[Records drawn from a dataset]
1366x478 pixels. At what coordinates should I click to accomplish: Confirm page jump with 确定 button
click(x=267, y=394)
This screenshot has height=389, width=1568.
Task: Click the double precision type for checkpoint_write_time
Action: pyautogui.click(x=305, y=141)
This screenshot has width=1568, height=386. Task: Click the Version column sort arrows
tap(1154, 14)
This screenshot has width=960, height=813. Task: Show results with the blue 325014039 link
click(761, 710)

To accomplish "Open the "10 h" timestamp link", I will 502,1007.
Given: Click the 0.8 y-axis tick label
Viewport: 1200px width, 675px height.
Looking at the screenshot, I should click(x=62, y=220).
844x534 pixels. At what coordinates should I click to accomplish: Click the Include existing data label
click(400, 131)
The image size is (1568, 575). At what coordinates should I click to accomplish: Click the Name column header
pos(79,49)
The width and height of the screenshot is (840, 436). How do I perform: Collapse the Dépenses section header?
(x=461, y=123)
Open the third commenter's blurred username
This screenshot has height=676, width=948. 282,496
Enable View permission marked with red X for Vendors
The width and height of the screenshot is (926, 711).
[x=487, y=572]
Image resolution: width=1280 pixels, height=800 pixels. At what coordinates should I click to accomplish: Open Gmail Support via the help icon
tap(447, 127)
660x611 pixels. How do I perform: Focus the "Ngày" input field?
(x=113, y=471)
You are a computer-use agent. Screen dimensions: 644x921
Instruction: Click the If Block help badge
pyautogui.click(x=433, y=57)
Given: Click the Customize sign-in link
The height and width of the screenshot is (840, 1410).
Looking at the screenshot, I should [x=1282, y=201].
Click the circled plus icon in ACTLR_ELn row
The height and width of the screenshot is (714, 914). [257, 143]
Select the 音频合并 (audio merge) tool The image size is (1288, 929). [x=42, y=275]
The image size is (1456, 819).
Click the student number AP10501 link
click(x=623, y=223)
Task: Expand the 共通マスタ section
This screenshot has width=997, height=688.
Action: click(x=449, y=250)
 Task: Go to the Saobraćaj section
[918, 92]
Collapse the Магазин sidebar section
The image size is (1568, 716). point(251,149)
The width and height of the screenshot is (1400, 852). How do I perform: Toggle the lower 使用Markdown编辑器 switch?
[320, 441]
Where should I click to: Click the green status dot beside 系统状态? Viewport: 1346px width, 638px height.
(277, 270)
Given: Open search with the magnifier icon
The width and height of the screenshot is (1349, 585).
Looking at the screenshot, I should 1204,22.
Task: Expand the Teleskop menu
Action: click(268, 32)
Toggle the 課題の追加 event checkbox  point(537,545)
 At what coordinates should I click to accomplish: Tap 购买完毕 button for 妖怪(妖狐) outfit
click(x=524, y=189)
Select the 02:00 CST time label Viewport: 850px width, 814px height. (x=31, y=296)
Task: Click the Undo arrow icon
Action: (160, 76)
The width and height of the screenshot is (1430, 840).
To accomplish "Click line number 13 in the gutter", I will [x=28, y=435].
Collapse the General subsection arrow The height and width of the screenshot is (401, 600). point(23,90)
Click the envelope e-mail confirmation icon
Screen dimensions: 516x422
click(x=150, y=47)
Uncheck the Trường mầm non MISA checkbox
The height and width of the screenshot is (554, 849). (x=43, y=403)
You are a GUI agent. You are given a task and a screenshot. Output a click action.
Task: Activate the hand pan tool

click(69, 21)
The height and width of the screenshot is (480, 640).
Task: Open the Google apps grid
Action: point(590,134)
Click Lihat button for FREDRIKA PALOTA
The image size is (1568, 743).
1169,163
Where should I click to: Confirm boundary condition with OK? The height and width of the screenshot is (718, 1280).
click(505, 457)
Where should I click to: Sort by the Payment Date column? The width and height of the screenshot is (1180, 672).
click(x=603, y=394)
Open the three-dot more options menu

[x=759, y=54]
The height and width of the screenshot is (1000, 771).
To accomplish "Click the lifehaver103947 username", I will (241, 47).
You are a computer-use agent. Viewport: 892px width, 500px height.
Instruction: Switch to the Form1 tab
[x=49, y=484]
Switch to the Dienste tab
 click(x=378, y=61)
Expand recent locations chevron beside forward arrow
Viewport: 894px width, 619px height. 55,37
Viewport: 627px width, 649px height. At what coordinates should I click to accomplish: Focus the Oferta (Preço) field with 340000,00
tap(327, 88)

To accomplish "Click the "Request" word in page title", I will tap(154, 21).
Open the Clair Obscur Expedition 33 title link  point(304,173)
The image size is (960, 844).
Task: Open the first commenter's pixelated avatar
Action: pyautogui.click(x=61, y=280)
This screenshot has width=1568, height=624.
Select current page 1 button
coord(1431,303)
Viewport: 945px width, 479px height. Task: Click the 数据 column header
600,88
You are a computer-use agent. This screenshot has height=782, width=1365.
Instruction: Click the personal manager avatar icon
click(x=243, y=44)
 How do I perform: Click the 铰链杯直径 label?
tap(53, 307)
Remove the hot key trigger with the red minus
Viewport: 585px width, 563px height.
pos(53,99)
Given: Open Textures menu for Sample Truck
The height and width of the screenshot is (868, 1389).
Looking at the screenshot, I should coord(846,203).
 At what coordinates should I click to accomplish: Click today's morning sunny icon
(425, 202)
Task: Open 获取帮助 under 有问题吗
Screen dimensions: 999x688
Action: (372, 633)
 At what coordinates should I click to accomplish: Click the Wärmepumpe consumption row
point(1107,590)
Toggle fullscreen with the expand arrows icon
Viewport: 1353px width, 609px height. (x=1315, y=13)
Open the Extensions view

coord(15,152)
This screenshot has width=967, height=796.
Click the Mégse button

## Required work
Which lines in the records above contain the word "will"? Return each of them.

## Solution for this problem
To accomplish "Open the "10 h" timestamp link", I will 502,1007.
To accomplish "Click line number 13 in the gutter", I will [x=28, y=435].
To accomplish "Click the lifehaver103947 username", I will (241, 47).
To accomplish "Click the "Request" word in page title", I will tap(154, 21).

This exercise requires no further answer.